### Data provided
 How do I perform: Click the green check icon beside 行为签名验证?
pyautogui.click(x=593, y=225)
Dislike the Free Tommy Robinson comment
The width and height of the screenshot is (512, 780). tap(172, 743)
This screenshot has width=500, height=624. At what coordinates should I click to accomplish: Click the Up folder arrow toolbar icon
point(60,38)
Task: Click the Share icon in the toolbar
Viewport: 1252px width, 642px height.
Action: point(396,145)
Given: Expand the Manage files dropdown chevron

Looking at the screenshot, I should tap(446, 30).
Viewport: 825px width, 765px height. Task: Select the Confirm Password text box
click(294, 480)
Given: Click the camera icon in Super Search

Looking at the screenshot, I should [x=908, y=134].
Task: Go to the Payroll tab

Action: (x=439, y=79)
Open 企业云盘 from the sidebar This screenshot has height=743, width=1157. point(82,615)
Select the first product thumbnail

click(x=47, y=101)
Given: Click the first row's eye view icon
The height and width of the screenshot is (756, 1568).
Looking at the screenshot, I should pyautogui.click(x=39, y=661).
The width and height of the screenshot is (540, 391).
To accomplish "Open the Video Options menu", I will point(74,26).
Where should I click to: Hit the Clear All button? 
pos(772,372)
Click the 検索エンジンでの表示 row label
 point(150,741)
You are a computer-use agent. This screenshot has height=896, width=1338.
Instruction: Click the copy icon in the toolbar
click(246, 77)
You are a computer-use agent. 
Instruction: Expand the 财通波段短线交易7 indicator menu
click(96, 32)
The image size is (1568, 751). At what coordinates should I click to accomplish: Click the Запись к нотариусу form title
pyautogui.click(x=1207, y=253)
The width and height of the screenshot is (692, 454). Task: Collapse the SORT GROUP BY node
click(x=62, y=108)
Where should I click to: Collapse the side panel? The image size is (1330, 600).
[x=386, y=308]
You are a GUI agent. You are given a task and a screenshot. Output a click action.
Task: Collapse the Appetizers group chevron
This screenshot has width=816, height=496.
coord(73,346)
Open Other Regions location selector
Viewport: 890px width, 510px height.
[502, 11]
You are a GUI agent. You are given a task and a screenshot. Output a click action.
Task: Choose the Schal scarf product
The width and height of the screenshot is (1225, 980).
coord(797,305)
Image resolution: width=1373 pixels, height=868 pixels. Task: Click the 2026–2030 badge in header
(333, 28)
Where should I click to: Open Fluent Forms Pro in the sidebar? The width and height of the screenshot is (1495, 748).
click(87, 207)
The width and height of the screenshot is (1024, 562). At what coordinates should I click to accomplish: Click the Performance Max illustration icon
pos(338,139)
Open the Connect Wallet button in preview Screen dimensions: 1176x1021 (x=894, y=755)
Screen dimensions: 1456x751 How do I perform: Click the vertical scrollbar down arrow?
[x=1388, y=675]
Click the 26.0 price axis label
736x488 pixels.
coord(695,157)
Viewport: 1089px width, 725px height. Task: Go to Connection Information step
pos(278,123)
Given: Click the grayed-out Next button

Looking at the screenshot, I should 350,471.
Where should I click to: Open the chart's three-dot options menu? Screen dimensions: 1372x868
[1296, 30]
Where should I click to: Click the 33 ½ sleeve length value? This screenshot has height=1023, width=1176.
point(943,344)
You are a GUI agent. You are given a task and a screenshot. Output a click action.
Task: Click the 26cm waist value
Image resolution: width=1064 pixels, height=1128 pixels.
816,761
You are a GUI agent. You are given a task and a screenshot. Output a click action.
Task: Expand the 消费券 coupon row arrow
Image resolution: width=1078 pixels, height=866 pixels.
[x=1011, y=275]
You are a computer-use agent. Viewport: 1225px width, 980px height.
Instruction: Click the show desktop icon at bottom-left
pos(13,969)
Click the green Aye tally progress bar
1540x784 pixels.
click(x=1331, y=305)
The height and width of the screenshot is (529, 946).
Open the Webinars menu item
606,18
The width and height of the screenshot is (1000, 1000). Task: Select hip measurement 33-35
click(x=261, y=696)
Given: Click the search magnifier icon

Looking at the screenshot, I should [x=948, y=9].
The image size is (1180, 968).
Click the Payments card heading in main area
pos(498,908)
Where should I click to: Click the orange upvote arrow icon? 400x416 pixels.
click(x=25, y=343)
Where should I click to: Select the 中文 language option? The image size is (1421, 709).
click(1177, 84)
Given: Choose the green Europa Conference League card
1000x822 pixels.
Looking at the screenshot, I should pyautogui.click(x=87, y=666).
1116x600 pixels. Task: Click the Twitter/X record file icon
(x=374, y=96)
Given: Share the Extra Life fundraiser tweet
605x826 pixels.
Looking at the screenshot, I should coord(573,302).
######
### Exercise prompt
Return each line above exactly.

### Response to this exercise
 How do I perform: Click the green check icon beside 行为签名验证?
pyautogui.click(x=593, y=225)
Dislike the Free Tommy Robinson comment
The width and height of the screenshot is (512, 780). tap(172, 743)
This screenshot has width=500, height=624. At what coordinates should I click to accomplish: Click the Up folder arrow toolbar icon
point(60,38)
Task: Click the Share icon in the toolbar
Viewport: 1252px width, 642px height.
Action: point(396,145)
Given: Expand the Manage files dropdown chevron

Looking at the screenshot, I should tap(446, 30).
Viewport: 825px width, 765px height. Task: Select the Confirm Password text box
click(294, 480)
Given: Click the camera icon in Super Search

Looking at the screenshot, I should [x=908, y=134].
Task: Go to the Payroll tab

Action: (x=439, y=79)
Open 企业云盘 from the sidebar This screenshot has height=743, width=1157. point(82,615)
Select the first product thumbnail

click(x=47, y=101)
Given: Click the first row's eye view icon
The height and width of the screenshot is (756, 1568).
Looking at the screenshot, I should pyautogui.click(x=39, y=661).
The width and height of the screenshot is (540, 391).
To accomplish "Open the Video Options menu", I will point(74,26).
Where should I click to: Hit the Clear All button? 
pos(772,372)
Click the 検索エンジンでの表示 row label
 point(150,741)
You are a computer-use agent. This screenshot has height=896, width=1338.
Instruction: Click the copy icon in the toolbar
click(246, 77)
You are a computer-use agent. 
Instruction: Expand the 财通波段短线交易7 indicator menu
click(96, 32)
The image size is (1568, 751). At what coordinates should I click to accomplish: Click the Запись к нотариусу form title
pyautogui.click(x=1207, y=253)
The width and height of the screenshot is (692, 454). Task: Collapse the SORT GROUP BY node
click(x=62, y=108)
Where should I click to: Collapse the side panel? The image size is (1330, 600).
[x=386, y=308]
You are a GUI agent. You are given a task and a screenshot. Output a click action.
Task: Collapse the Appetizers group chevron
This screenshot has width=816, height=496.
coord(73,346)
Open Other Regions location selector
Viewport: 890px width, 510px height.
[502, 11]
You are a GUI agent. You are given a task and a screenshot. Output a click action.
Task: Choose the Schal scarf product
The width and height of the screenshot is (1225, 980).
coord(797,305)
Image resolution: width=1373 pixels, height=868 pixels. Task: Click the 2026–2030 badge in header
(333, 28)
Where should I click to: Open Fluent Forms Pro in the sidebar? The width and height of the screenshot is (1495, 748).
click(87, 207)
The width and height of the screenshot is (1024, 562). At what coordinates should I click to accomplish: Click the Performance Max illustration icon
pos(338,139)
Open the Connect Wallet button in preview Screen dimensions: 1176x1021 (x=894, y=755)
Screen dimensions: 1456x751 How do I perform: Click the vertical scrollbar down arrow?
[x=1388, y=675]
Click the 26.0 price axis label
736x488 pixels.
coord(695,157)
Viewport: 1089px width, 725px height. Task: Go to Connection Information step
pos(278,123)
Given: Click the grayed-out Next button

Looking at the screenshot, I should 350,471.
Where should I click to: Open the chart's three-dot options menu? Screen dimensions: 1372x868
[1296, 30]
Where should I click to: Click the 33 ½ sleeve length value? This screenshot has height=1023, width=1176.
point(943,344)
You are a GUI agent. You are given a task and a screenshot. Output a click action.
Task: Click the 26cm waist value
Image resolution: width=1064 pixels, height=1128 pixels.
816,761
You are a GUI agent. You are given a task and a screenshot. Output a click action.
Task: Expand the 消费券 coupon row arrow
Image resolution: width=1078 pixels, height=866 pixels.
[x=1011, y=275]
You are a computer-use agent. Viewport: 1225px width, 980px height.
Instruction: Click the show desktop icon at bottom-left
pos(13,969)
Click the green Aye tally progress bar
1540x784 pixels.
click(x=1331, y=305)
The height and width of the screenshot is (529, 946).
Open the Webinars menu item
606,18
The width and height of the screenshot is (1000, 1000). Task: Select hip measurement 33-35
click(x=261, y=696)
Given: Click the search magnifier icon

Looking at the screenshot, I should [x=948, y=9].
The image size is (1180, 968).
Click the Payments card heading in main area
pos(498,908)
Where should I click to: Click the orange upvote arrow icon? 400x416 pixels.
click(x=25, y=343)
Where should I click to: Select the 中文 language option? The image size is (1421, 709).
click(1177, 84)
Given: Choose the green Europa Conference League card
1000x822 pixels.
Looking at the screenshot, I should pyautogui.click(x=87, y=666).
1116x600 pixels. Task: Click the Twitter/X record file icon
(x=374, y=96)
Given: Share the Extra Life fundraiser tweet
605x826 pixels.
Looking at the screenshot, I should coord(573,302).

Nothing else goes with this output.